Ramunno cites no authority for the novel proposition that the Government waived its objections to the sentencing recommendations of the presentence investigation report. His position, essentially, rests on the logic that the Government knew of any putative breach of the plea agreement before October 1 and that the presentence report recommended a sentence consistent with this broken plea agreement. Thus, he argues, the Government lost its chance to contest the report's recommendations at the sentencing hearing by failing to object to the report within the proper time period. He did not argue this point to the district court, and we can therefore only review his "waived waiver" argument for plain error. See United States v. Robinson, 20 F.3d 270, 273 (7th Cir. 1994). There is no plain error here because Ramunno fails to consider that it was his own request for additional time to salvage the plea agreement that kept the Government from objecting to the report. Ramunno cannot now claim prejudice from a waiver that he induced. More fundamentally, we are not convinced that approval of a presentence report's recommendations binds the Government if circumstances change between the time of the approval and a defendant's sentencing hearing; such a rule would allow defendants to breach their plea agreements with impunity.
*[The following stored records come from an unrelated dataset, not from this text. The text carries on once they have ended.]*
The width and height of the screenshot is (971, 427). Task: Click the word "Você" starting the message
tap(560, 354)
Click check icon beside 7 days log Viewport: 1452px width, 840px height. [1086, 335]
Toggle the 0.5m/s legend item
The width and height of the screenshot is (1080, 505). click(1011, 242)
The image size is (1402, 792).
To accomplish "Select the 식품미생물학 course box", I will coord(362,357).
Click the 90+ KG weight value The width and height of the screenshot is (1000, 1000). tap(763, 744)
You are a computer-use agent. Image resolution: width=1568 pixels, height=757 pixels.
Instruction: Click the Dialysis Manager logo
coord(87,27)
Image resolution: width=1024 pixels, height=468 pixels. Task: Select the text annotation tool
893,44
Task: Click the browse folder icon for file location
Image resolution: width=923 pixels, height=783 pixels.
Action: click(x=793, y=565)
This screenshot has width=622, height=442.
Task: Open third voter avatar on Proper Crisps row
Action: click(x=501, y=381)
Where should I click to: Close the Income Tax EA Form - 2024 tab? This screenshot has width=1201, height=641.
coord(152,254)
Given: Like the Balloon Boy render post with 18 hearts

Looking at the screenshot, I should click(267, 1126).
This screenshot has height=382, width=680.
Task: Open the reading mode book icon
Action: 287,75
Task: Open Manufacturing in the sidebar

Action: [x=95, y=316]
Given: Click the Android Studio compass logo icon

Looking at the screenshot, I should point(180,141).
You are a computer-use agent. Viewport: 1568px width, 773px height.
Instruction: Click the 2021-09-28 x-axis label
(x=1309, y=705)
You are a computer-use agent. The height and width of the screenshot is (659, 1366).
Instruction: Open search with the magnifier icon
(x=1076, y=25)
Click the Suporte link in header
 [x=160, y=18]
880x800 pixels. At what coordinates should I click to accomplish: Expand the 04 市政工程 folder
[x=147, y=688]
We are at a loss to see how Ramunno can claim that he complied with the terms of his plea agreement. Ramunno's task is made even more difficult because he waived the issue by failing to state this objection at his sentencing hearing. See United States v. Hicks, 129 F.3d 376, 378 (7th Cir. 1997). Even if he did provide truthful statements to the Government at times, his honesty was spurred only by the exposure of his prior misrepresentations. This is a far cry from the "complete and truthful" assistance on which the Government conditioned its adherence to the plea agreement. Indeed, at the sentencing hearing, Ramunno conceded that he did not cooperate fully with the Government; he argued only that this breach did not constitute an obstruction of justice. Ramunno's counsel stated:
Your Honor, the government's contention is that Mr. Ramunno is in breach of the plea agreement, and without losing credibility before this Court, I would be willing and am going to indicate to the Court that Mr. Ramunno, without question, was in fact less than 100 percent candid.... [W]e're not complaining that Mr. Ramunno wouldn't necessarily even be in violation of his breach--of his plea agreement.
Even without this admission in the record, and even without the waiver of the issue, there is no question that Ramunno did not live up to his promise to give "complete" and "truthful" proffers of information to the Government.
Plea agreements are contracts, and we interpret them according to ordinary contract principles. See United States v. Ingram, 979 F.2d 1179, 1184 (7th Cir. 1992). Under these doctrines, a defendant's substantial breach of an unambiguous term of a plea agreement frees the Government to rescind the deal. See United States v. Hauptman, 111 F.3d 48, 51 (7th Cir. 1997); United States v. Ataya, 864 F.2d 1324, 1330 (7th Cir. 1988). Ramunno cannot expect the Government to adhere to a deal that he himself violated. At the most basic level, Ramunno lost his gamble that he could withhold complete cooperation and still receive a reduced sentence. Consequently, he loses the possible benefits of the broken plea agreement.
For the foregoing reasons, we affirm the sentence imposed by the district court.